* RECORDED DATA:

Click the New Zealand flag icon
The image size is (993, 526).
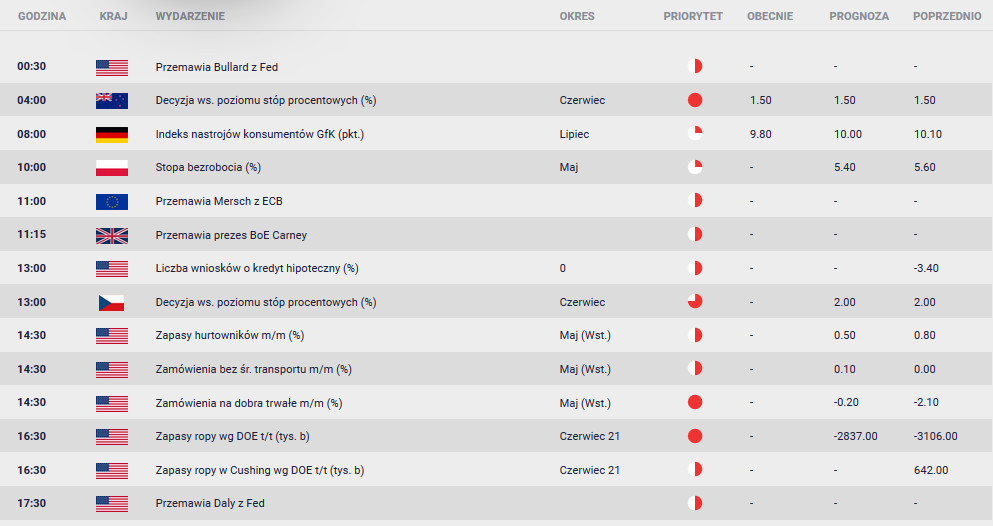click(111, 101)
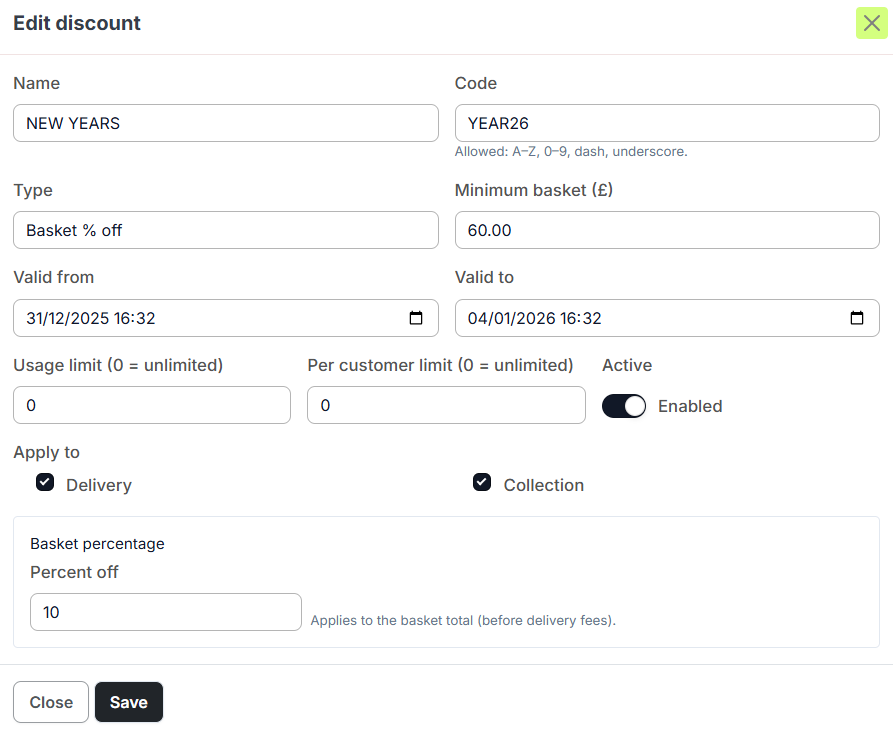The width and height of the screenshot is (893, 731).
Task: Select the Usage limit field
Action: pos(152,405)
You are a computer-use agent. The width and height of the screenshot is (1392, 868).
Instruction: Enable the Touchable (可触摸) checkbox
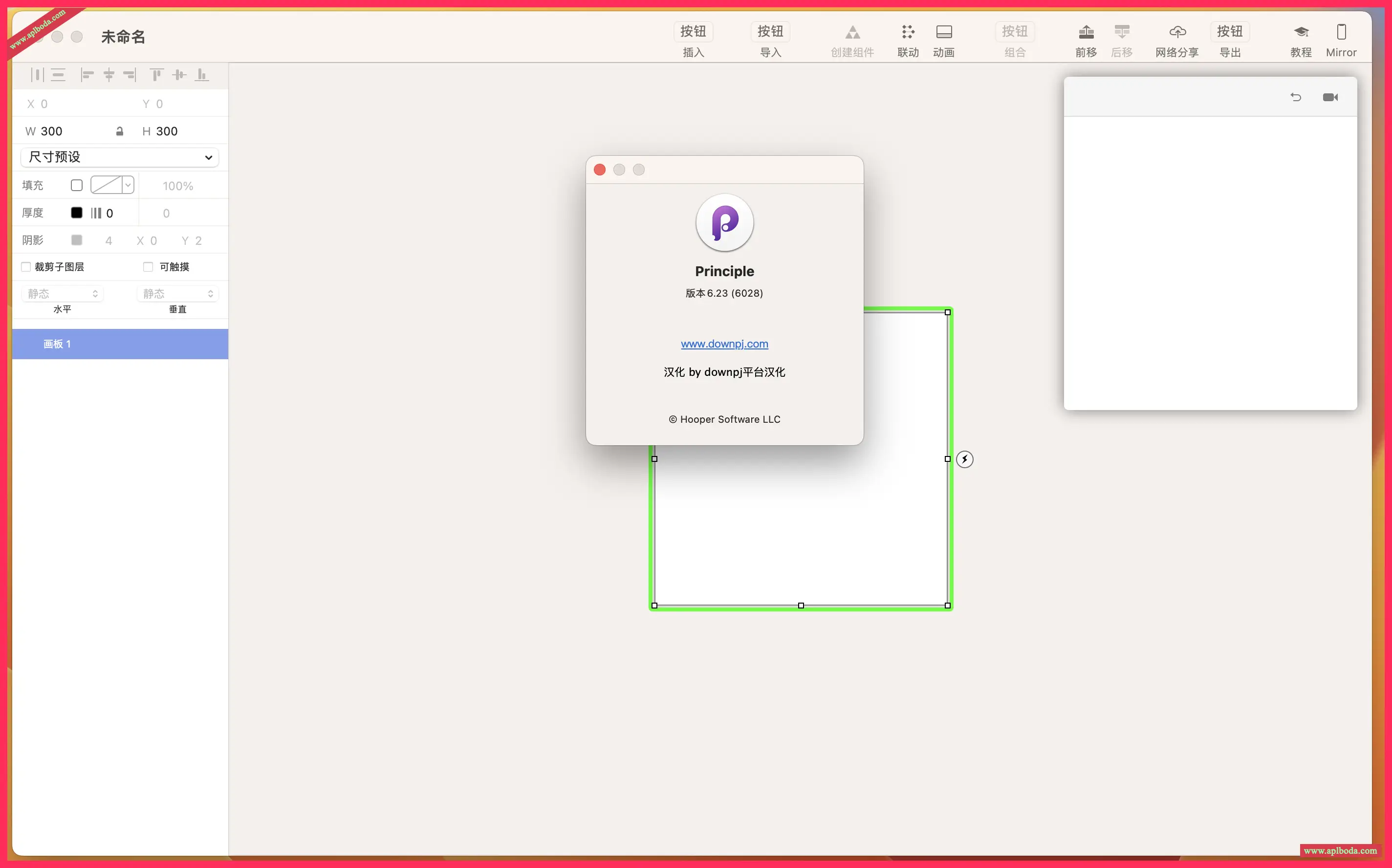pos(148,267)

* WHAT THIS TASK INVOLVES: Rewrite every line of the listing above, substituting "check box" for "checkbox" and leaving everything else the same. Omit the pictures.

* RESULT OF THIS TASK:
Click the New Zealand flag icon
The image size is (993, 526).
click(111, 101)
The width and height of the screenshot is (893, 731).
Task: Select the Usage limit field
Action: pos(152,405)
You are a computer-use agent. The width and height of the screenshot is (1392, 868).
Instruction: Enable the Touchable (可触摸) check box
pos(148,267)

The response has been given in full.